Card-not-present fraud is a headache for online retailers, but there are ways to get ahead of the game.
Share this article
As an ecommerce company, your passion is selling your product (potentially all over the globe), whether it be handwoven hemp fibre baby-carrying wraps or high-end motorcycle parts. Online order fraud, however, can quickly become your headache.
By utilising the internet’s global bazaar, you’re disrupting long-ossified markets by delivering convenience and quality products. Business realities, on the other hand, can disrupt your business model.
Dealing with card not present (CNP) fraud can distract you from core business activities, but ignoring it can deplete your profits.
Chargebacks - refunds awarded to cardholders who successfully dispute an unauthorised charge on their card - cut into revenue because of the refunded amount itself, the cost of replacing the merchandise which was shipped to the fraudster, and the chargeback fees from your payment processor.
Despite being an unequivocal bummer, managing CNP fraud is a delicate balancing act between reducing chargeback losses, minimising false declines, scaling to meet company growth and periods of peak order volume, preventing friction for the customer, and keeping the cost of fraud prevention itself down to a reasonable level.
It’s not surprising, then, that online merchants have adopted multiple approaches to managing fraud risk, from completely in-house fraud review processes to third-party solutions for fraud prevention in ecommerce.
In-house fraud management
Perhaps the most straightforward way to tackle this risk is to build and operate an in-house team of analysts as well as internal software tools to automate some of their workflow. This team usually includes at least one developer whose job it is to help build simple rules which automatically reject suspicious orders based on certain criteria.
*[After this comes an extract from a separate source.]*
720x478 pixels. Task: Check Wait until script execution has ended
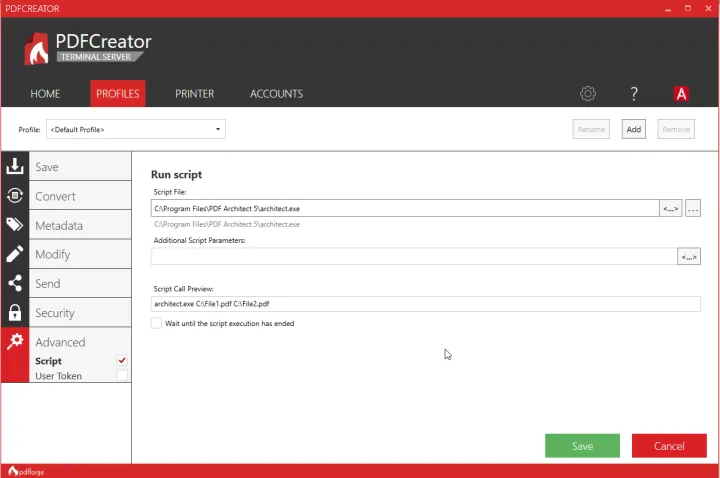coord(156,323)
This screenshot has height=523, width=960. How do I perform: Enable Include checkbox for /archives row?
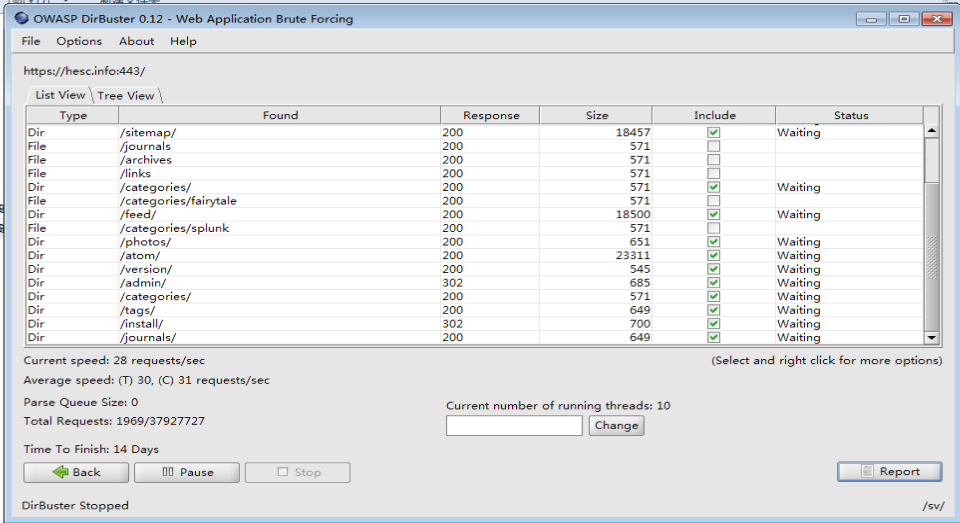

Although this approach can work quite well for large enterprises who have the funding and other resources to hire and maintain a large team of analysts, it’s a bad fit for smaller companies, since this strategy doesn’t scale down well (if your one order review analyst goes on vacation, are you going to stop accepting orders until they come back?).
Another problem for smaller ecommerce businesses is that they just don’t have the operational bandwidth to adapt to ever-evolving fraud tactics.
Inside team, outside tools
A second approach is to use third-party case management tool to augment an in-house fraud team. These tools give a risk score for every order, and internally set thresholds, and then determine which orders are accepted or declined. For “iffy”, less clear-cut orders, the manual review team decides.
In this paradigm, in-house data scientists and developers are required to establish and optimise the case management rules, because these third-party tools don’t come with third-party data. That data science talent is in high demand across many industries, and thus doesn’t come cheap, which can price this approach out of possibility for some etailers.
The Prius option: a hybrid approach
There’s a more hybrid approach to fraud management which leverages an external fraud review service in addition to a team of in-house analysts. In this setup, the in-house team handles most orders, but offloads more challenging ones (like high risk categories such as gift cards) to an external review service.
This approach is very attractive because temporary spikes in the review workload (during peak business periods like promotions or the holiday shopping season) can be shifted outside of the team, which keeps headcount low. These third-party services can also handle tougher orders outside of regular business hours.
Merchants who want to adopt this approach face two main challenges: selecting the right third-party solution for their needs and determining how much of the fraud review pie to divvy up to the internal and external reviewers.
Fully outsourced fraud review
Of course, merchants could completely outsource their fraud management and submit all orders to a third-party fraud management service. The beauty of this approach is its scalability - the more orders come in, the more get sent to the fraud review service.
With no in-house personnel, nor time spent developing rules or training on tools, the cost savings can be significant. Besides lower costs, this option is a great fit for merchants doing business in high-risk regions or markets (like brand-name luxury apparel), where it’s really tempting to adopt overly strict and blunt tools which dramatically increase false declines.
Like the above hybrid approach, a key challenge for online retailers going this route is selecting an outside partner who best meets their unique needs.
Company size, existing fraud review talent, and budget ultimately determine which approach to CNP fraud management is best for a merchant. Picking the right solution will allow you to accurately filter out the scammers from the shoppers, boosting your bottom line by lessening losses from chargebacks.